Brain Idioms

brain-OpenClips-200x200Brain Idioms
I didn’t have to rack my brain to come up with this post 😉

brain idioms

A selection of brain related idioms – brain picture © nemo on pixabay – alterations © Nicole Heusser

Highlighted words / expressions in red are explained at the bottom.

An idle brain is the devil’s workshop: Someone who has nothing worthwile to think about, might come up with something bad instead.
Example: Evan: “Mum told me to start playing rugby after school as she wasn’t happy with me sitting around doing nothing all evening. She told me that an idle brain is the devil’s workshop.” Peter: “Yeah, my mum wants me to do something constructive too, after school.”

Pick someone’s brains: To ask someone a lot of questions to either find out information about something or to get their ideas about something.
Example: Sue and Chloe spent the whole afternoon sitting outside and talking to each other under the birch tree in Chloe’s garden. They were picking each other’s brains for ideas to organise  Amanda’s upcoming leaving party.

Rack someone’s brains: To try very hard to think of something, or to remember something.
Example: “Stop racking your brain about where you mislaid the car keys. Use mine for now, and I’m sure you’ll remember later where you put them!”

Be the brains behind something: The person who developed / thought of something successful like an invention, a plan, a system or an organisation.
Example: Ian Fleming is the brains behind James Bond.

Be all brawn and no brains: To be physically strong, but at the same time not very intelligent.
Example: It’s a cliché that bodybuilders are all brawn and no brains.

Useful vocabulary (in alphabetical appearance)
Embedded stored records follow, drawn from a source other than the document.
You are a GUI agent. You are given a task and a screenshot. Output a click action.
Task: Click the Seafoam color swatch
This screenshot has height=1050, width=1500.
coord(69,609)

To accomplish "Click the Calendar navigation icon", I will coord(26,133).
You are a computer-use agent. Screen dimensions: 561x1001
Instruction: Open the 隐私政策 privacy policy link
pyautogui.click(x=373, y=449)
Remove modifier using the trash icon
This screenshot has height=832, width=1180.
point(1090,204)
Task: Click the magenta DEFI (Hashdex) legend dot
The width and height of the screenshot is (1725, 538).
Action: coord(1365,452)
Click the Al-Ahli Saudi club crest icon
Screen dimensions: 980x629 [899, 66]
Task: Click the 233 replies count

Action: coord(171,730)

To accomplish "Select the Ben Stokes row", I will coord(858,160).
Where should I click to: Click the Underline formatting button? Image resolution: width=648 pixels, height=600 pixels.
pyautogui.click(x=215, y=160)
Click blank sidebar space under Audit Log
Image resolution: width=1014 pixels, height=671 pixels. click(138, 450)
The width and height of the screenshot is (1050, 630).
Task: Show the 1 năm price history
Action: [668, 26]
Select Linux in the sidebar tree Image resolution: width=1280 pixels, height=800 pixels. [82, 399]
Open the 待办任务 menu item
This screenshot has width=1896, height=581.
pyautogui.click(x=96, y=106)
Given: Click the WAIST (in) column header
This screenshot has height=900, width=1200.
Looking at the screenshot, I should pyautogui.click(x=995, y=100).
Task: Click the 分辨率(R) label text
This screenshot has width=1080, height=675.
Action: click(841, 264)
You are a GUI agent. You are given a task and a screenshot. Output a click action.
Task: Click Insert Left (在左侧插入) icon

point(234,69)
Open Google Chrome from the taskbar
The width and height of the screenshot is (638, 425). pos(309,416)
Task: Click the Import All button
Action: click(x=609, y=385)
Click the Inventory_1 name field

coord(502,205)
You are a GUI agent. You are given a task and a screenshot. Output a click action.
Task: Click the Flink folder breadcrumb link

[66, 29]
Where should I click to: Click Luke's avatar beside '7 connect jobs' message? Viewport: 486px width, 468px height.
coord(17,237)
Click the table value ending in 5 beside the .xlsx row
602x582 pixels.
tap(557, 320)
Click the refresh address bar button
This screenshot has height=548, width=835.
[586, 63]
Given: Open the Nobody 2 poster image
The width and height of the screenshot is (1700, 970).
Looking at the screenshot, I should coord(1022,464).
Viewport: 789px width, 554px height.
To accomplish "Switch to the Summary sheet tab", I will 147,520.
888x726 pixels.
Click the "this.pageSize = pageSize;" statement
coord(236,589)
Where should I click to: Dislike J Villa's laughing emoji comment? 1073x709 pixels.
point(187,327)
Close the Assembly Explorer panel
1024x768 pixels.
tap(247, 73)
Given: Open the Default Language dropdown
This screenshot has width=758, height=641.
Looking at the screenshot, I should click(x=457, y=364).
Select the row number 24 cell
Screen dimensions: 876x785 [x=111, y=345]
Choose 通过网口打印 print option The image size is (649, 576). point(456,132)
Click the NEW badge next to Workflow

at the same time: simultaneously
to come up with: to think of something (for example an idea, answer or solution)
leaving party: A party for someone who leaves their job
mislay: lose, misplace
upcoming: coming soon, about to take place

Important: Usually, idioms can not be translated literally, they only make sense as a whole. So if you are in doubt about how to use an idiom correctly, don’t use it.